Offensichtlich glaubt sich Washington immer noch in der Lage, vom hohen Roß aus seinem Hauptkreditgeber China Bedingungen stellen zu können. Daß diese Zeiten längst vorbei sind, wurde letzten Monat deutlich, als die Regierung in Peking angesichts der Überhitzung der nationalen Wirtschaft auf die Konjunkturbremse trat und dies mit sofortiger Wirkung die Stimmung an den US-Börsen nachhaltig verdorben hat. Allerdings dürfte es dem bereits angeschlagenen Obama aus innenpolitischen Gründen derzeit unmöglich sein, ein zweites Mal auf ein Treffen mit dem Oberhaupt des tibetischen Buddhismus zu verzichten, wenn er eine Hetzkampagne gegen sich vermeiden will. In einer ähnlichen Situation hatte der Empfang des Dalai Lama durch Nicolas Sarkozy für ein halbes Jahr zum Einfrieren der Beziehungen zu China geführt, was in Frankreich niemandem gefallen hat.

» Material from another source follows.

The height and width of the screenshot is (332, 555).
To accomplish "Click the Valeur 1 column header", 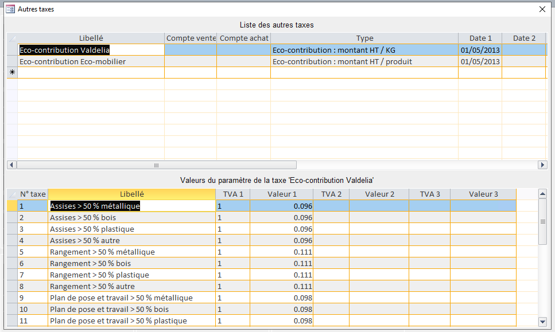I will pyautogui.click(x=282, y=194).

Bezüglich Clintons »Google«-Positionierung hat das US-Außenministerium inzwischen seinen Ton stark gemildert. Anscheinend hat es eingesehen, daß sich die Außenministerin von dem Internet-Giganten hat manipulieren lassen. Ihr Fehler war es, sich in eine kommerziell-juristische Auseinandersetzung zwischen »Google« und der Regierung in Peking einzumischen und den Klagen des US-Konzerns einen hohen moralischen Menschenrechtsanstrich zu verleihen, obwohl es sich tatsächlich um Konkurrenzprobleme auf den regionalen Märkten handelte.

Dagegen hat Clinton im Zusammenhang mit dem Aufbau einer militärischen Drohkulisse gegen Iran am vergangenen Freitag ihre Polemik gegen China weiter verschärft, weil Peking immer noch nicht den US-Sanktionen zugestimmt hat. Statt dessen hat die Volksrepublik als erste Reaktion auf die US-Waffenlieferungen an Taiwan seinerseits Sanktionen gegen alle amerikanischen Unternehmen angekündigt, die direkt oder indirekt an diesem Waffendeal beteiligt sind.